19. Craig Finn, “Galveston”
“The waitress keeps making it weird/I wish she wouldn’t call me ‘big brother.’” The Hold Steady bard spends this ragged cowpunk yarn kicking around in Texas, dragging a stash of bad memories he can’t outrun.
20. Carly Rae Jepsen, “Party for One”
She bop, you bop, we bop. Be-bop-a-loo, she bop.
21. Rosalía, “Pienso En Ti Mirá”
The flamenco Bowie sweeps in for her spotlight twirl, whispering of love and its torments over stuttering electro-handclaps.
22. Cher, “The Name of the Game”
Mamma mia, here she goes again. I love every second of Cher’s ABBA tribute, the clash of the 1970s divorce-anthem titans, but especially her Bjorn-gasmic rendition of “The Name of the Game.” Wish list for 2019: Cher dunks on Bohemian Rhapsody the way she dunked on Mamma Mia, with an album of Queen covers. I’m praying for her “Somebody to Love,” but I’ll settle for “Bicycle Race.”

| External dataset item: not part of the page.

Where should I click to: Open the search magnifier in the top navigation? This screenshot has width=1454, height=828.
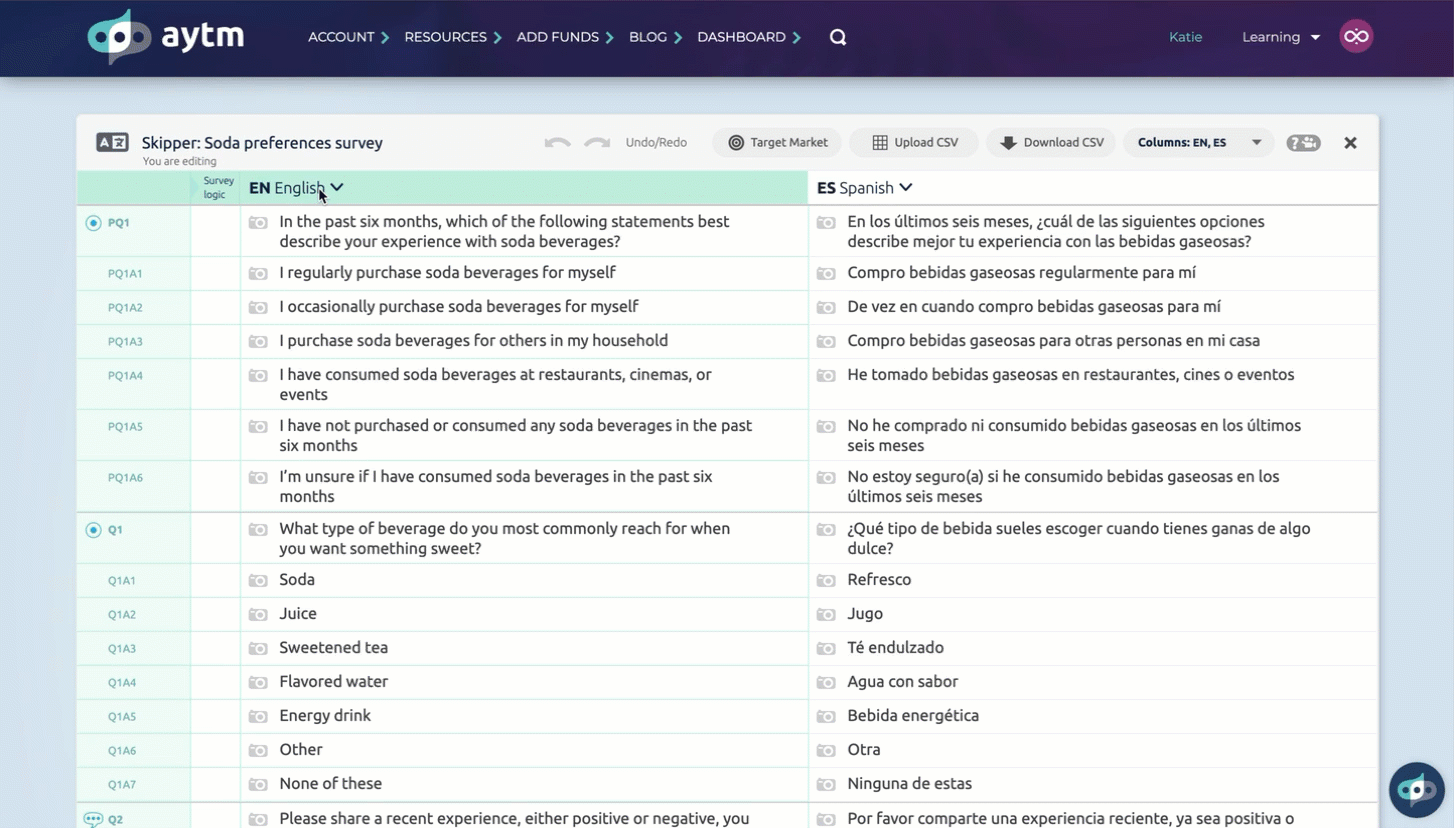point(838,37)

23. Tove Styrke, “On the Low”
The most Swedish of Swedish pop stars — Tove was actually a contestant on Swedish Idol, which might be overdoing it conceptually. “On the Low” was a single that flopped everywhere — even Sweden, where it missed the chart, which is just mean — but it’s a huge hit in my head, a perfect storm of robot sad-girl synth hiccups.
24. Bad Moves, “Spirit FM”
The year’s perkiest pop-punk song about realizing you’re queer at church camp because you can’t stop crushing on the girl in your cabin. These D.C. kids turn this into an accidental epitaph for the Buzzcocks, with humor the late, great Pete Shelley would have appreciated.

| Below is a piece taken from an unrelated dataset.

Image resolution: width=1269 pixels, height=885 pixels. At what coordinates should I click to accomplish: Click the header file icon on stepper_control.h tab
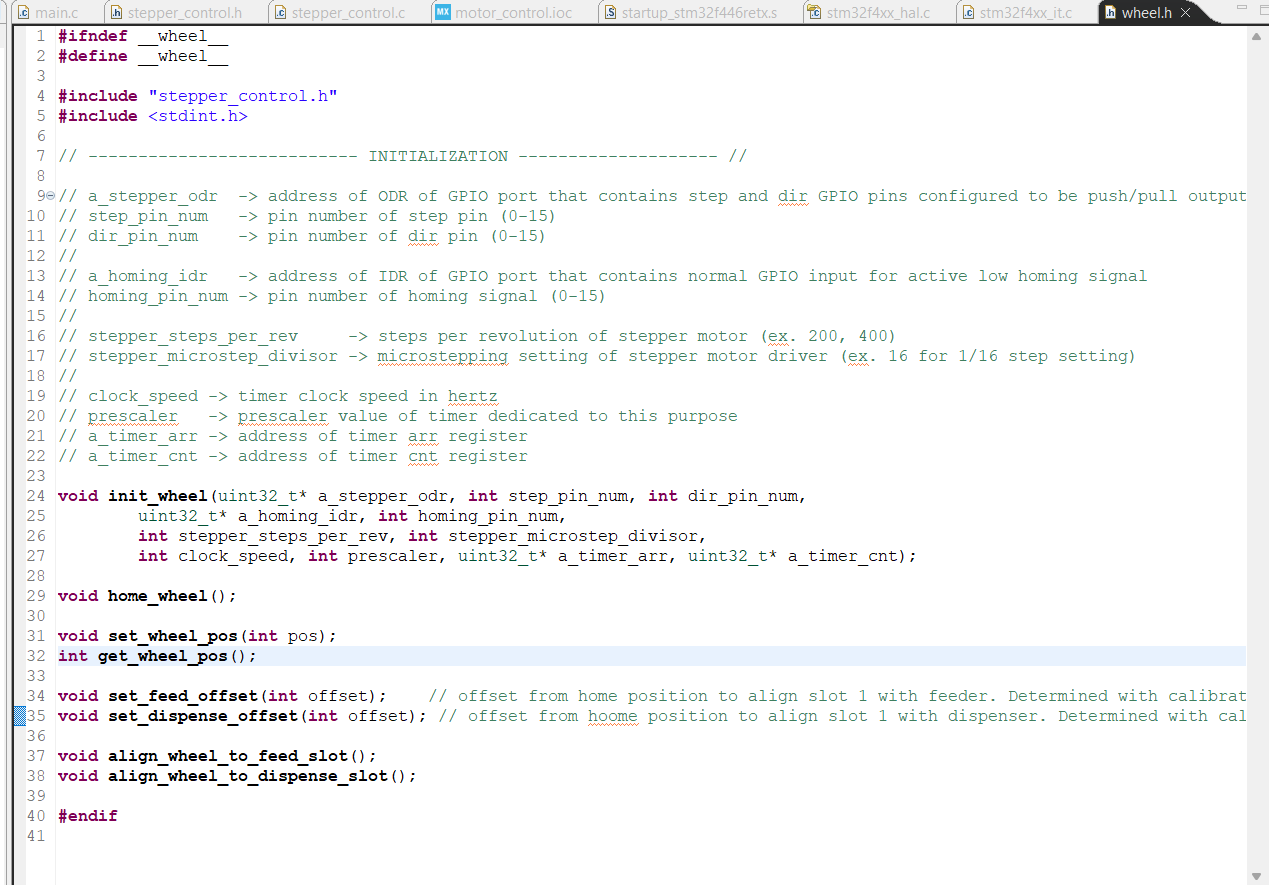tap(117, 13)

25. The Beatles, “Good Night” (Take 5 & 10)
The White Album box set was definitely one of the best things to happen to the world in 2018. Just hearing John chirp “’ullo, Paul” in the “Julia” demo forces me to re-evaluate my whole life up to now. (Wait, John was willing to sing this nakedest of confessions with Paul in the room?) But this “Good Night” hits hardest — an outtake nobody heard until now. It’s all four Beatles singing together in 1968, deep in the chaotic White Album sessions at Abbey Road. Ringo’s trying to sing lead, and the other lads join because they can see he needs a little help from his friends. It’s rare at any phase to hear all four harmonize — but in these famously combative sessions? It happened. Then it sat in a vault for 50 years.

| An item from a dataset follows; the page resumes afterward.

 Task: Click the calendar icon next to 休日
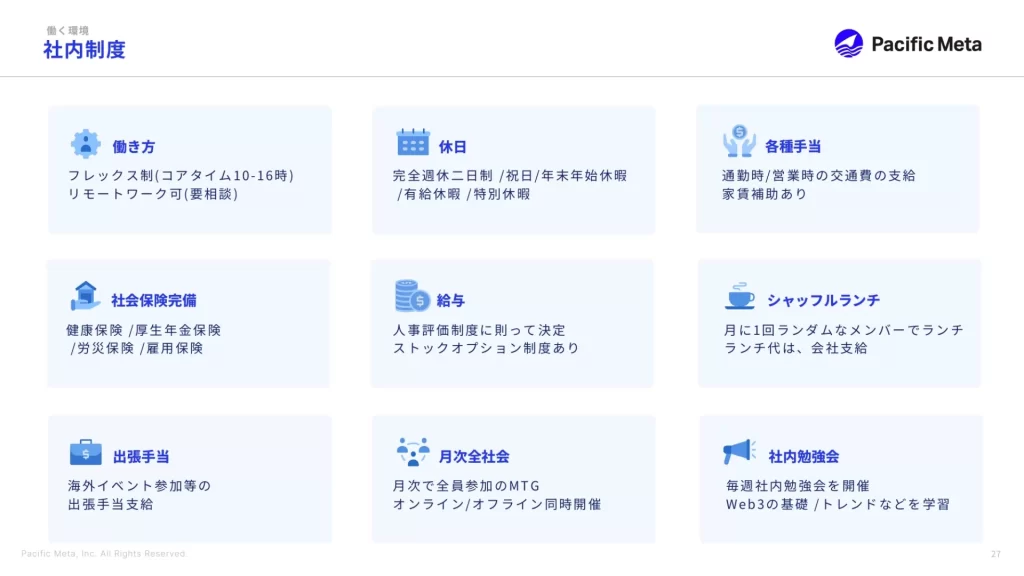click(x=412, y=143)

The Beatles drove each other mad making the White Album, but “Good Night” shows why they kept driving themselves through it, no matter what — they were the Beatles, and they lived to impress each other. That’s why all four spent the rest of their lives showing off — in their different ways, they kept the White Album experiment rolling. That’s why Paul couldn’t resist dropping his new album right on top of this reissue. That’s also why he’ll spend tonight onstage, wherever he is, playing dozens of songs for hours until everyone else collapses. There are easier ways to spend your late seventies, but Paul’s not interested. That’s the only way this music could have ever happened in the first place — four driven friends who could not let this go. That’s who Paul is and will always be. Showing off. But it’s all right. It’s a short life. Good night.